There is a reason that the older models are holding their price, they are better


----------



## Beans (Dec 8, 2015)

Which model specifically and where can I get them cheapest?


----------



## Rhys (Dec 21, 2014)

The pre-Philips ones have a bigger solenoid, also the wattage is higher on the older models.


----------



## Rhys (Dec 21, 2014)

Beans said:


> Which model specifically and where can I get them cheapest?


Pre-Philips, best place would be on here - or if you are lucky to get a decent one you may find a bargain on fleabay or glumtree (caveat emptor..)


----------



## GCGlasgow (Jul 27, 2014)

There are a couple in the for sale thread just now and one with a PID.


----------



## Beans (Dec 8, 2015)

But are there any place that sell them brand new?


----------



## StuartS (Jan 2, 2015)

You'll struggle to find the older model for sale new.

They come up regularly on here and you are more than likely to get one thats been looked after/recently serviced. Expect to pay around 120 -150. Look for Silvia steam wand upgrade and opv adjustment and any accessories thrown in such as tamper, unpressurised baskets, milk jug......these can add up if you're starting out.


----------



## Beans (Dec 8, 2015)

Which other machines are available brand new that match the prePhillips Classic?


----------



## MrShades (Jul 29, 2009)

KitchenAid artisan espresso machine is virtually the same internally as a Classic, though it has a second boiler for steam - so is better.

However, it's bloomin expensive and you could get a much better machine for the same money.

The Rancilio Silvia is similar but slightly better again, but also a fair bit more if you really want new.
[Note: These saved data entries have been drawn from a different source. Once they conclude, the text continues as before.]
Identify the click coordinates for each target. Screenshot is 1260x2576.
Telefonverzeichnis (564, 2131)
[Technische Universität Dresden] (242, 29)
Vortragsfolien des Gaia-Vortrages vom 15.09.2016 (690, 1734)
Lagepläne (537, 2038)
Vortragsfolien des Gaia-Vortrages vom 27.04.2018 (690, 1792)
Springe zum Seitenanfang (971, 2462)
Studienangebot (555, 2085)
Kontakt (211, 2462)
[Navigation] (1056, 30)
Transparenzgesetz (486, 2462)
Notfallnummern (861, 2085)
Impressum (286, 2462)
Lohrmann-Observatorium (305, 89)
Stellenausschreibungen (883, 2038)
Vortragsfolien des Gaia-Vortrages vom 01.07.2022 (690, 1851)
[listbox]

Buy a used Classic or used Silvia.


----------



## habbi (Dec 13, 2015)

I'm struggling to get a Gaggia classic having dithered for so long - I want to get one for my husband for his office (we have one at home - pre 2009), but being north of the Forth Bridge am very worried about anything arriving from the south! They are flying off ebay, and I'm obviously a bit wary as it is. Any alternatives which might be a bit less popular?


----------



## habbi (Dec 13, 2015)

I did see the info about the Silvia above, but wondered whether other Gaggias might be worth a look - like the Baby, or GranGaggia?


----------



## jimbocz (Jun 5, 2015)

For new, I bought a Sage Duo Temp Pro and I'm happy with it. It's better than a Classic because it already has a PID temperature regulator. It's still a simple, manual machine though.

Some people are worried about the reliability, so you may want to buy it from somewhere with long warrenty.


----------



## habbi (Dec 13, 2015)

Thanks. I'll have a look at it (having just learnt about PID/V?).


----------



## MrShades (Jul 29, 2009)

Yes, Sage Duo Temp has had some good feedback on here- so worth factoring in too


----------



## gpgill (Dec 27, 2015)

Like beans I'm new to this, as I right in thinking then that if you want to start out on the road towards good coffee you're looking at dropping around £400?


----------



## Phil104 (Apr 15, 2014)

gpgill said:


> Like beans I'm new to this, as I right in thinking then that if you want to start out on the road towards good coffee you're looking at dropping around £400?


Yes - if you include a decent grinder and a Classic (second hand via the Forum) and the ancillaries.


----------



## gpgill (Dec 27, 2015)

Okay, thanks a lot. Looking forward to buying the kit and not knowing how to use it properly for weeks haha


----------